When you see someone who is hungry and you have plenty of bread, you actually do not go through any principles analysis whether you give him some bread or not. It is a matter of how much empathy you have for that person. A lot of the "analyses" in this thread are burdened with logical structures that do not take into account how our brains function. That was a big part of the problem with Aristotelian Logic. That is a big part of the problem with any grammar based system of reasoning. We may be attempting to communicate and making a great effort to do so and still be failing to clearly communicate.

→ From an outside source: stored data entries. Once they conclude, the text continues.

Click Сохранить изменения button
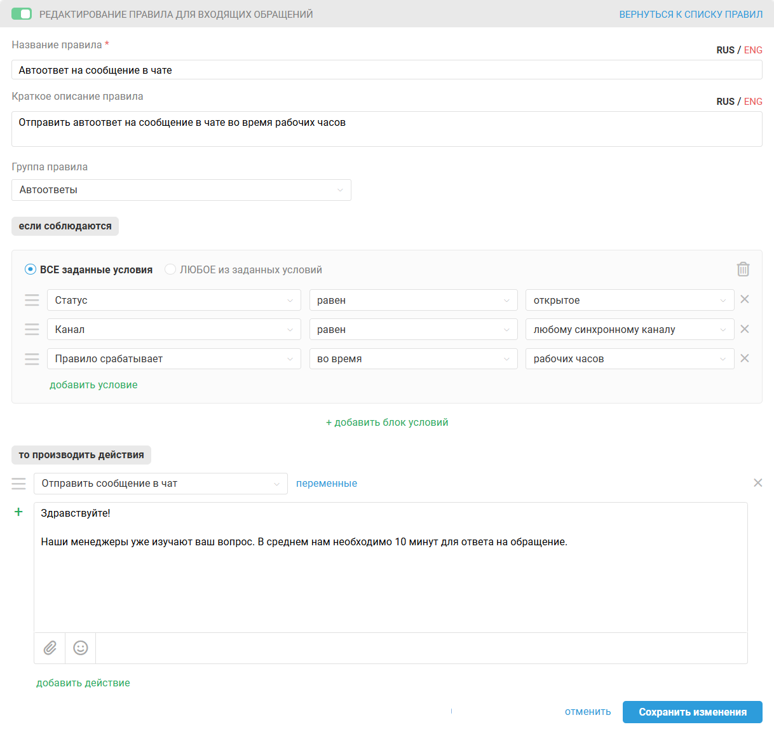The image size is (774, 734). [692, 712]
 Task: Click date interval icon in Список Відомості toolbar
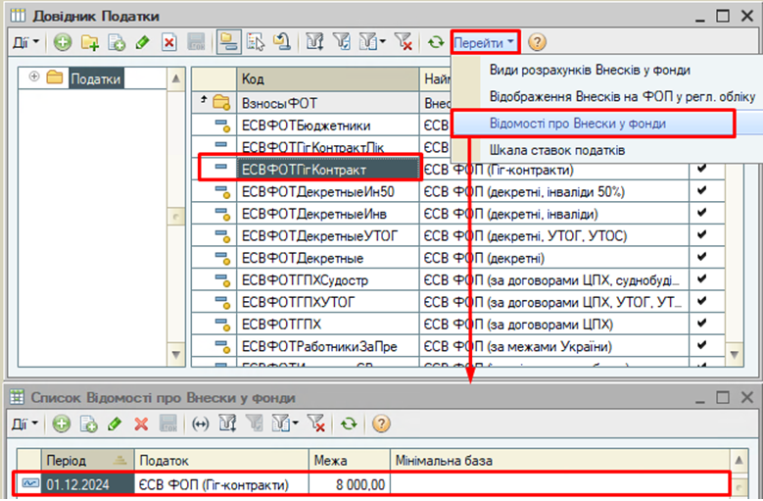tap(202, 424)
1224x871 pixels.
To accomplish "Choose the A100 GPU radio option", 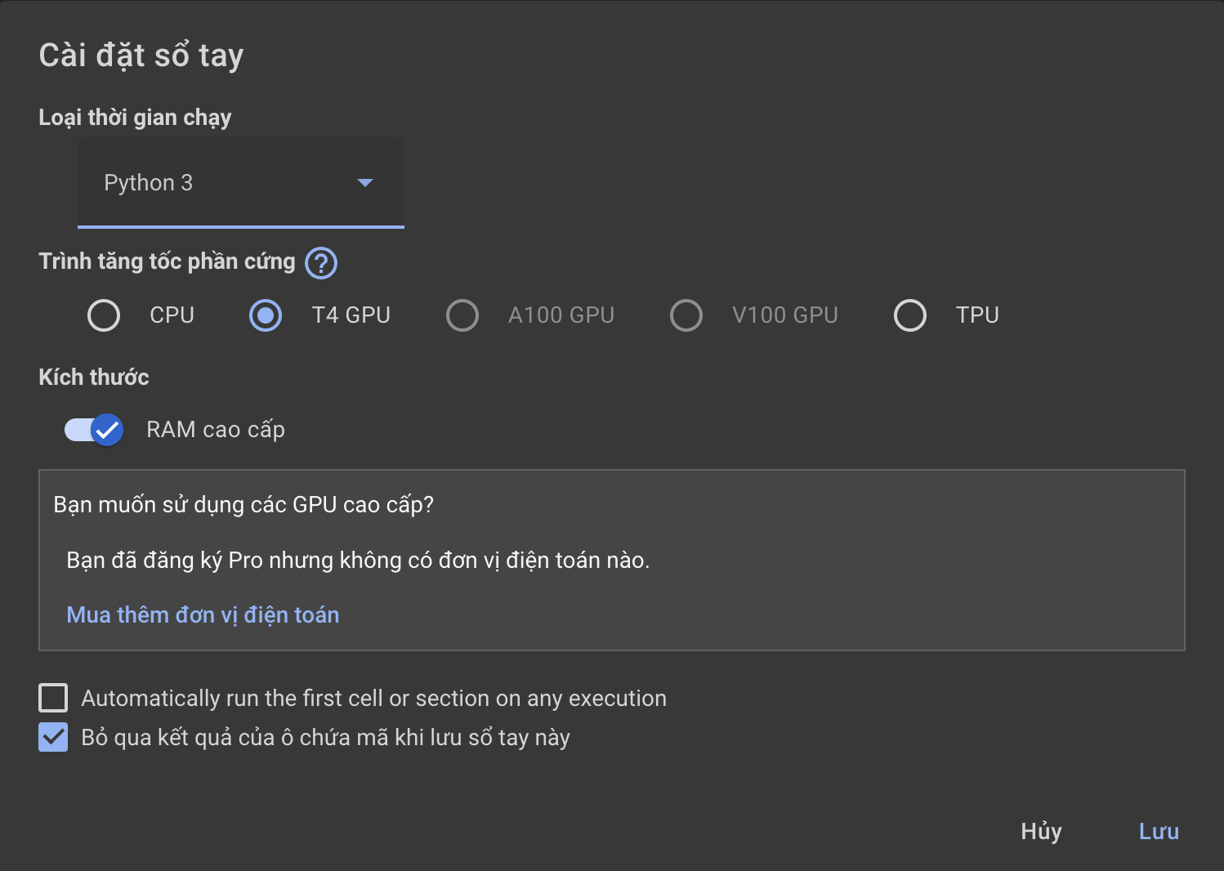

That is why I feel the best approach is to adopt a more humble and humanistic attitude toward people one does not understand and to always weigh their experiences (which we cannot completely know) and their leaders' ability to lie and to be frustrated, and in fact manifest all the same negative qualities we can be capable of manifesting ourselves.
 
IOW, understanding people or defining their traits based upon on what racial or gender group they belong to is racist and sexist.
 
IOW, understanding people or defining their traits based upon on what racial or gender group they belong to is racist and sexist.

So how does one determine racial or gender group? One needs to know that to make the evaluation you spouted doesn't one? ...and if ones spouted group specification is invalid, then what? Isn't the cat out of the bag? Ah. Politics.
 
IOW, understanding people or defining their traits based upon on what racial or gender group they belong to is racist and sexist.

So how does one determine racial or gender group? One needs to know that to make the evaluation you spouted doesn't one? ...and if ones spouted group specification is invalid, then what? Isn't the cat out of the bag? Ah. Politics.

Careful, if there aren't racial and gender groups there can't be racial and gender grievances.

Then what are we going to do here?

We may have to shut the forum down.
 
This Op is excellent and should be a permament sticky for the forum. I have seen examples here of each of these logic fails. Being a "free thought' forum, we should keep logic and reason in the forefront, especially when discussions get heated, as they often do.
 
Obviously, a political position based on these fallacies is unsound. If a person is going to claim that Group A is harming Group B, when one needs to provide a sound argument for their choice of categories, free of fallacies like the ones listed above, or any others for that matter.

ETA: One also needs to show why unequal outcomes are morally wrong -- it should not be an axiom of one's position.

I'm not sure these are true. A logical argument is one that safely takes you from premise A to conclusion B through a series of logically sound steps. But political and moral positions are more often a difference in values (i.e. premises) rather than differences in logic. Avoiding axioms is literally impossible.
My point was not that axioms are unavoidable, but specifically that there is good reason to avoid that axiom in particular.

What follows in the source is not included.